[[ Provided information open ]]

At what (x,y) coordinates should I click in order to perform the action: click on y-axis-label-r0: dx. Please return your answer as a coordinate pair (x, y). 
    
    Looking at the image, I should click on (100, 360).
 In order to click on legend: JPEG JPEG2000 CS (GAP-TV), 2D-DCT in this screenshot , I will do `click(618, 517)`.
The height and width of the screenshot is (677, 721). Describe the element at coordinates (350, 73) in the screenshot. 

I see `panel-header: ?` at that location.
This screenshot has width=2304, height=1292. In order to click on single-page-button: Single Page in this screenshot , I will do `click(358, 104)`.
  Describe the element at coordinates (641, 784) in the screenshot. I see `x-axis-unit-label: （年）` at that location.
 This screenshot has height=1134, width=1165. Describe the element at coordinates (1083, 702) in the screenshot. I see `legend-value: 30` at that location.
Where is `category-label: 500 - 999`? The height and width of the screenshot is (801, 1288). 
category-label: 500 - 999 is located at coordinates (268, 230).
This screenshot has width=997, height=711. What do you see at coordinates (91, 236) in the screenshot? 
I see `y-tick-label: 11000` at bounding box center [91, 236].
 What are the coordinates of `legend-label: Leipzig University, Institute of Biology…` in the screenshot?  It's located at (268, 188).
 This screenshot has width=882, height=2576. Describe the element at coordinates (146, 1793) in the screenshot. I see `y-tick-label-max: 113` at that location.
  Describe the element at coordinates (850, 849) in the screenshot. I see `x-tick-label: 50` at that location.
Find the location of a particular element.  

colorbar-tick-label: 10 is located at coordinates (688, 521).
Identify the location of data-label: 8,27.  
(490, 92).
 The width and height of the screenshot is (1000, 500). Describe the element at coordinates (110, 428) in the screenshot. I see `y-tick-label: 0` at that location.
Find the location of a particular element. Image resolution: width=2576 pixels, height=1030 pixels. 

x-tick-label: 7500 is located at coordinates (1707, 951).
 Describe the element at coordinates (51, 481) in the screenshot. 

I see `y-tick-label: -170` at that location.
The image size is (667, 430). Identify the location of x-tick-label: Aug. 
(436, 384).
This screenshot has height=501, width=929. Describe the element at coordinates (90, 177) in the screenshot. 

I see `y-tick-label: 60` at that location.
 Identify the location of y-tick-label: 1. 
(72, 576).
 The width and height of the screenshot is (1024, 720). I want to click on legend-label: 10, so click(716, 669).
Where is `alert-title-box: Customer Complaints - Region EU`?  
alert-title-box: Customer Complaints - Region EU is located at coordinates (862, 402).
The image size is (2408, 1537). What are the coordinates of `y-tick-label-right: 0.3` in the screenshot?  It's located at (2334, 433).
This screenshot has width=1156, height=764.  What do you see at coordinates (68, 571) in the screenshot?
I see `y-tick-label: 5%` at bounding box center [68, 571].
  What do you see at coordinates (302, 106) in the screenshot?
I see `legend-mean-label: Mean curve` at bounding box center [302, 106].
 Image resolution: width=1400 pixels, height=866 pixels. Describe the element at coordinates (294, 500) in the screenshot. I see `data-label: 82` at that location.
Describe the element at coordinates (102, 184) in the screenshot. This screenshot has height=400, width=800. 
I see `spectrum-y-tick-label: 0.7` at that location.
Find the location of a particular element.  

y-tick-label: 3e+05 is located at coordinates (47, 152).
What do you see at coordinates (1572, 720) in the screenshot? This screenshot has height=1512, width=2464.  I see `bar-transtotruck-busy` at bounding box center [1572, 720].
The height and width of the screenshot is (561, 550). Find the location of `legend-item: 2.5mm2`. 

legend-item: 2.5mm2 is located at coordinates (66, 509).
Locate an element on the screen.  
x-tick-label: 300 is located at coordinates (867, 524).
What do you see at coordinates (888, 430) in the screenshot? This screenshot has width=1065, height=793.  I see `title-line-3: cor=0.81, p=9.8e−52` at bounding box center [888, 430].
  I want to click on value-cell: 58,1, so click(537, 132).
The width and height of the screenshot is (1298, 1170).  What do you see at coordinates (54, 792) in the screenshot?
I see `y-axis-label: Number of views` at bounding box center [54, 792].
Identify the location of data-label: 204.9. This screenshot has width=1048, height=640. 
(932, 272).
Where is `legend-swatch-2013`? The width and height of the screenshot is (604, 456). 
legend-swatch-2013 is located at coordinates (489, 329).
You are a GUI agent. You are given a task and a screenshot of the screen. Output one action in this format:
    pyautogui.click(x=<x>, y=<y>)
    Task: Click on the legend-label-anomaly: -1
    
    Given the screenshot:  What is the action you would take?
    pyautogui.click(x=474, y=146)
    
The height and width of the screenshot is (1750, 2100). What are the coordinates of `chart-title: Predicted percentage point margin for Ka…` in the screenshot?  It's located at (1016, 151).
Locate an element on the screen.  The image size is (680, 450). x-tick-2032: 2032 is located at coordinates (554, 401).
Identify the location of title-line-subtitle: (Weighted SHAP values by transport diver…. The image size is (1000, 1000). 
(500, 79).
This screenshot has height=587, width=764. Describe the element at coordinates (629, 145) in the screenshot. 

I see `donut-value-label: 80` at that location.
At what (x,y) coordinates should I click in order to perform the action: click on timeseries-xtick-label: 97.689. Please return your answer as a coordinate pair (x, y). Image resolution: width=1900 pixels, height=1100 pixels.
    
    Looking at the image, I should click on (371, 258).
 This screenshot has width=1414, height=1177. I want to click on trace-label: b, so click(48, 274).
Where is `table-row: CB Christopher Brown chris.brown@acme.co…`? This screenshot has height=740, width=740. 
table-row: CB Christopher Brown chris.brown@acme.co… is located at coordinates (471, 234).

[[ Provided information closed ]]

### To do
Please copy out only the part of the data that opens with the line containing "This screenshot has height=501, width=929." and closes with the line containing "alert-title-box: Customer Complaints - Region EU is", swapping "Identify" for "Determine" and leaving everything else unchanged.

### Answer for the task
This screenshot has height=501, width=929. Describe the element at coordinates (90, 177) in the screenshot. 

I see `y-tick-label: 60` at that location.
 Determine the location of y-tick-label: 1. 
(72, 576).
 The width and height of the screenshot is (1024, 720). I want to click on legend-label: 10, so click(716, 669).
Where is `alert-title-box: Customer Complaints - Region EU`?  
alert-title-box: Customer Complaints - Region EU is located at coordinates (862, 402).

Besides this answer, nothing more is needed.